Pixel coordinate grounding data
[Start of Attachment]
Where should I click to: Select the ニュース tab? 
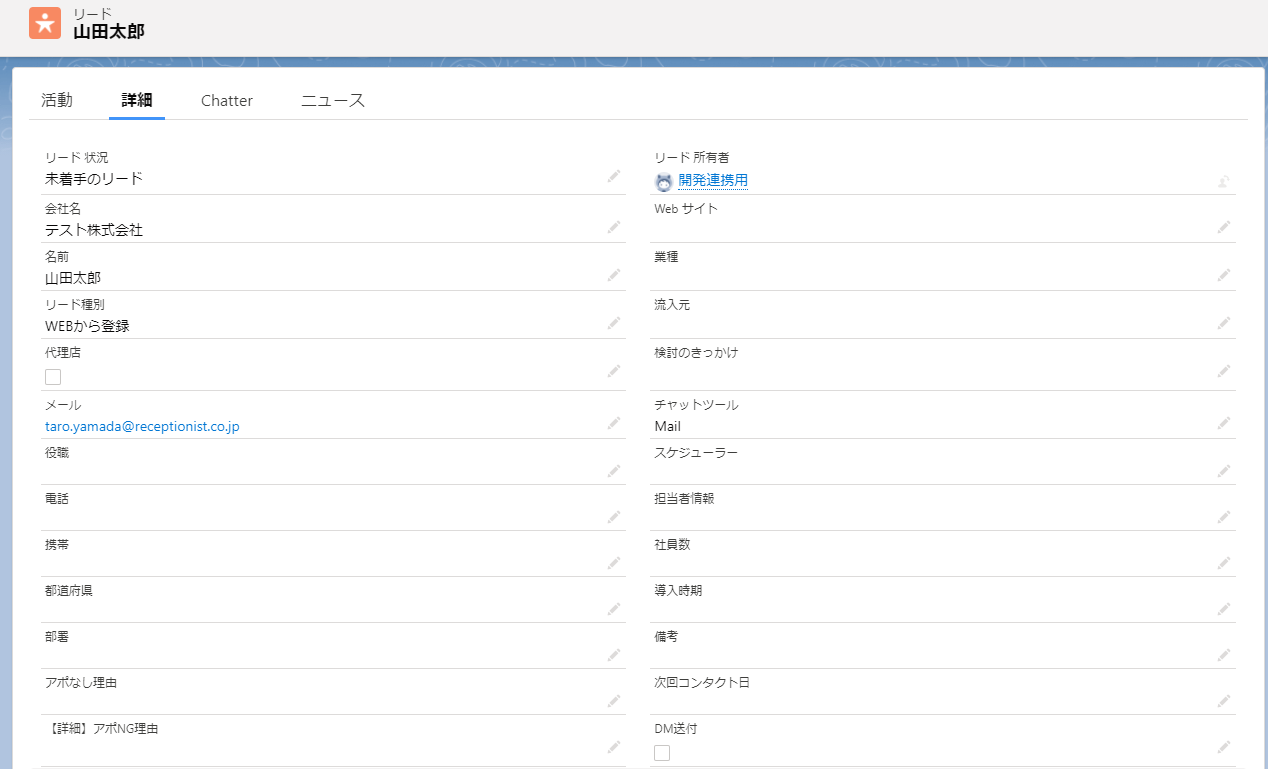click(x=333, y=100)
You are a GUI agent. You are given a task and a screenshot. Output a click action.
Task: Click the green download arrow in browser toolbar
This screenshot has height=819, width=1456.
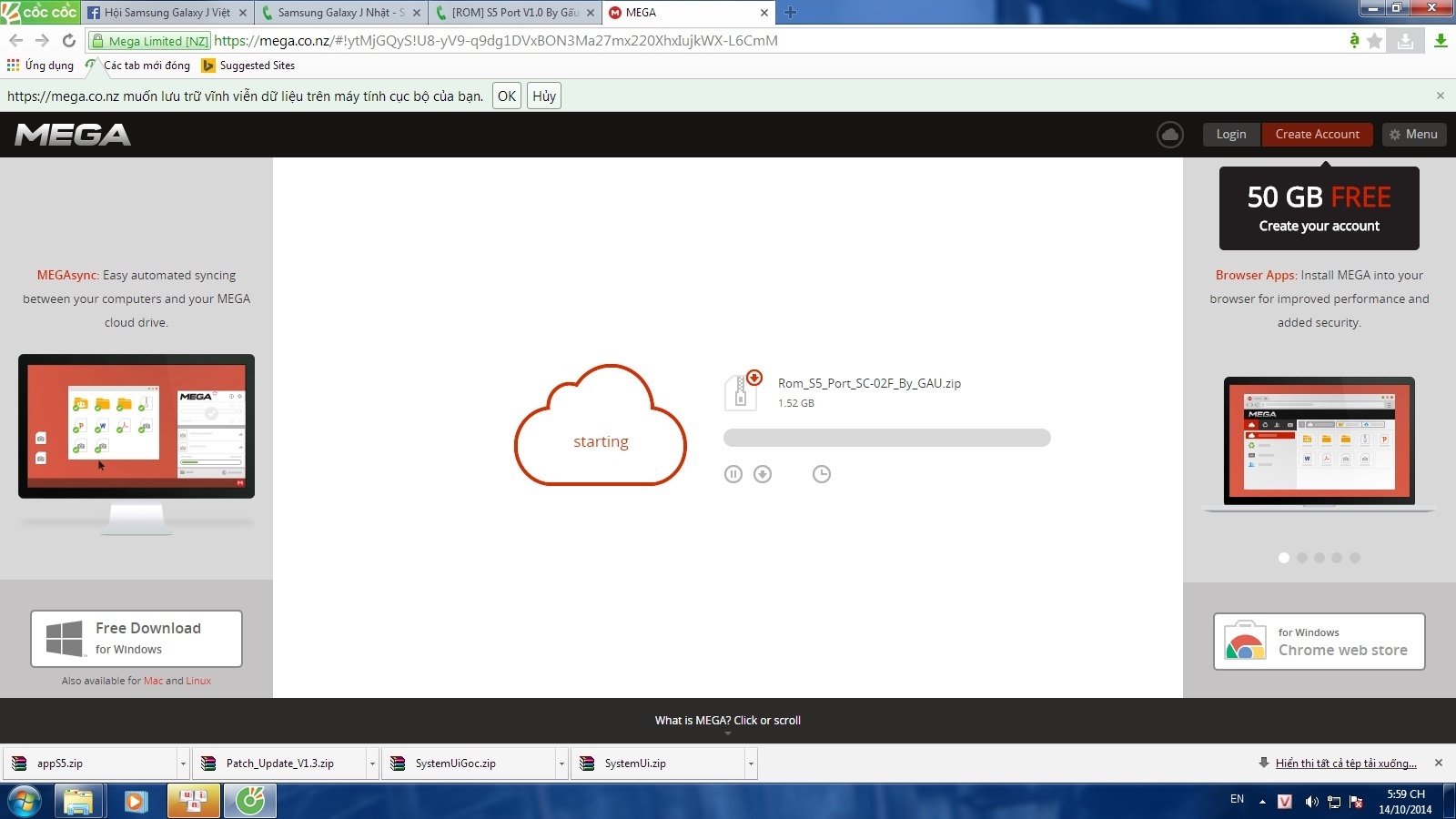click(x=1441, y=41)
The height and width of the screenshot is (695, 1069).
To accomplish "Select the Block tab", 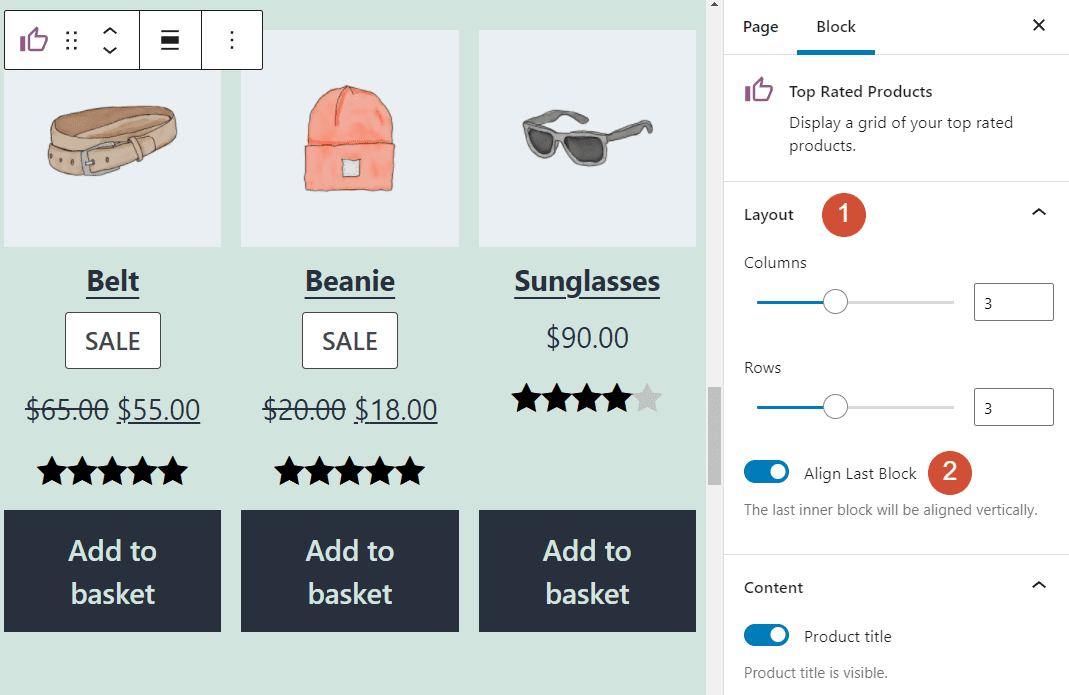I will 836,27.
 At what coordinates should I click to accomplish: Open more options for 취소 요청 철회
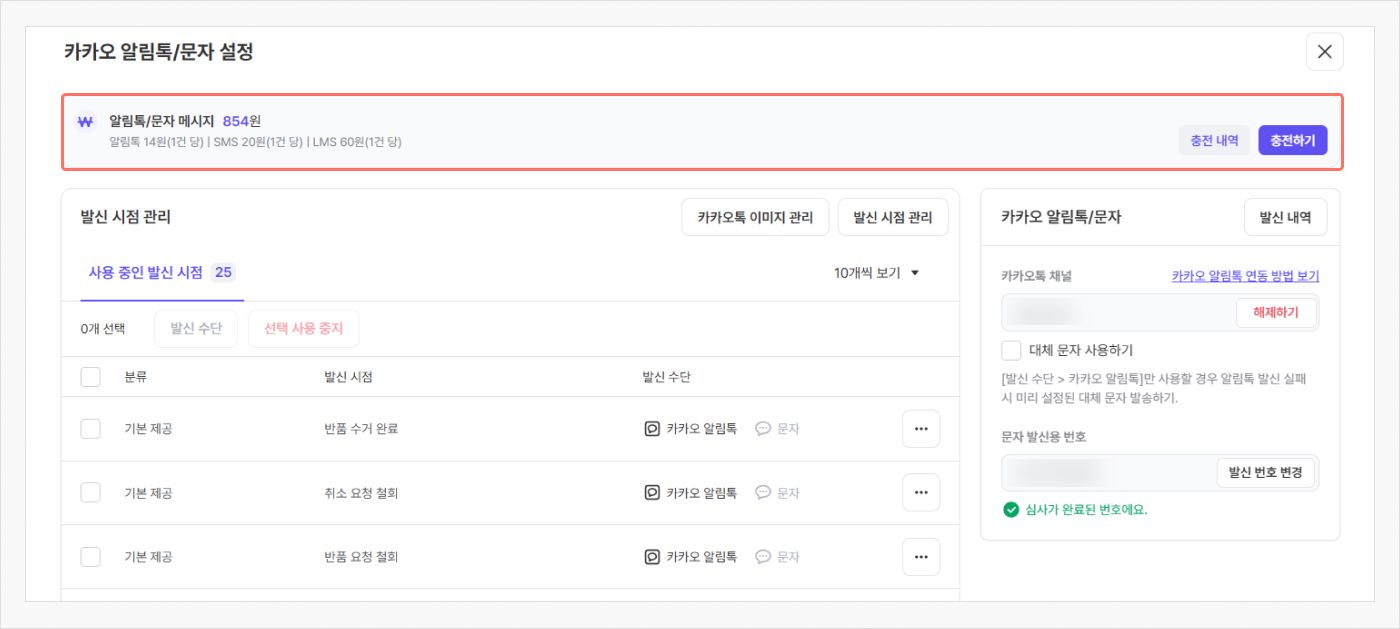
[End of Attachment]
Exercise:
An exact printout of the entries is wanted, covering the first line through the line holding "Task: Click the", with pictures kept out of it.

Result of the exercise:
Where should I click to: Select the ニュース tab? 
click(x=333, y=100)
You are a GUI agent. You are given a task and a screenshot. Output a click action.
Task: Click the green download arrow in browser toolbar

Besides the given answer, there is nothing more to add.